BEMIDJI — The Bemidji Chamber of Commerce has been hard at work in the last year looking for ways to connect students with internship opportunities with local businesses, in hopes of retaining local talent for the future.
Their solution: InternBemidji.org, a website that streamlines the process for students and business owners to connect for internship opportunities.
“When you think about all of this young energetic talent; we are exporting it and we need to keep that here for our workforce,” Bemidji Area Chamber of Commerce President Lori Paris said at the 105th anniversary celebration for the Chamber Tuesday night. “They are our future.”
Paris acknowledged that more than 1,000 students graduate from Bemidji State University, Northwest Technical College and Oak Hills Christian College each year, many of whom leave Bemidji for employment after graduation.

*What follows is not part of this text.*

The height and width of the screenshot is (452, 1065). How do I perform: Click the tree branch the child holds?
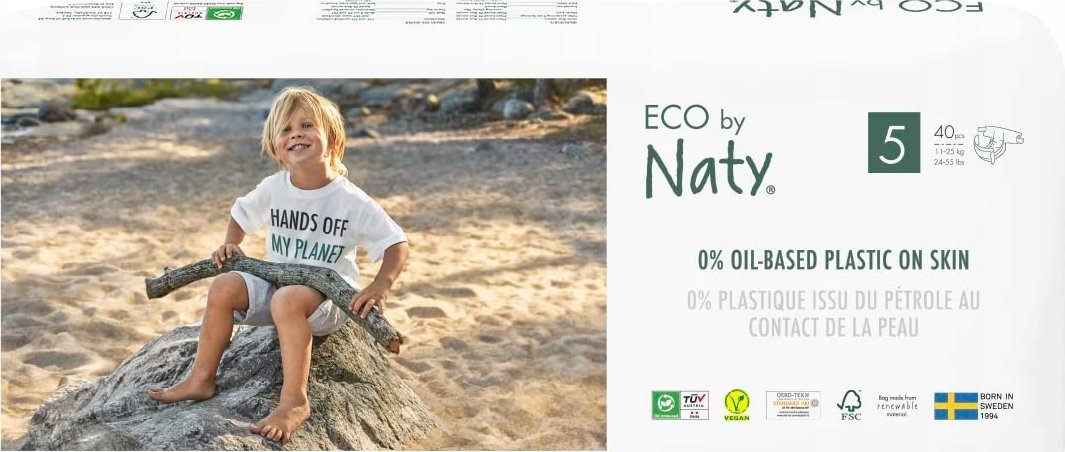click(274, 294)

In December of last year, the Chamber of Commerce wanted to address that issue, honing in on those students by focusing on internships in hopes of retaining the talented graduates who otherwise leave.
Paris said that the concept of internships is nothing new, as internships increase the chances for students to become employed. The problem was a gap that existed between the business community and the learning institutions.
Robert Griggs, BSU vice president for innovation and extended learning, said BSU and NTC President Richard Hanson also wanted to increase internship opportunities by collaborating and creating partnerships within the community.
After visiting communities, Griggs found that many businesses in the area had an interest in providing internship opportunities but did not know how or where to start.
“The whole idea behind the website was to develop a user-friendly site that would connect the very talented students with local business and industry opportunities in the Bemidji area,” Griggs said.
With a help of a $30,000 grant from the Neilson Foundation, 13 students were given paid internships in the community in the last year.
The Intern Bemidji website serves to simplify the process of finding students for short-term projects, jobs and internships.
Chamber member and web developer Debbie Warne-Jacobson said the site is a gateway for both students and businesses to get direct access to opportunities in the area.
The website has testimonials from businesses like Sanford Health, Karvakko Engineering, T.J. Studio and others, which have had interns.
There is also a form for business owners interested in posting a job or internship on the site for which students can apply.
Warne-Jacobson said the site is always interested in adding more testimonials from businesses that have had local interns and can share their experiences.
The 105th anniversary celebration for the Chamber of Commerce also highlighted the passing of the gavel from outgoing Chairwoman Sue Kringen to incoming Chairman Warren Larson, director of public relations for Sanford Health of Northern Minnesota.
Larson said he is excited for the opportunity and he hopes to focus the Chamber’s attention on the benefits businesses can realize by attacking the high cost of unhealthy employees.
He said if businesses would focus on changing unhealthy behaviors it could impact health-care costs.
“I hope that you will join with me in an effort to make Bemidji move,” Larson said. “By this I am not talking about moving to another location; when I am talking about move I am talking about get out and move. Let’s walk, bike, swim and hike and show our neighbors that we don’t take health for granted.”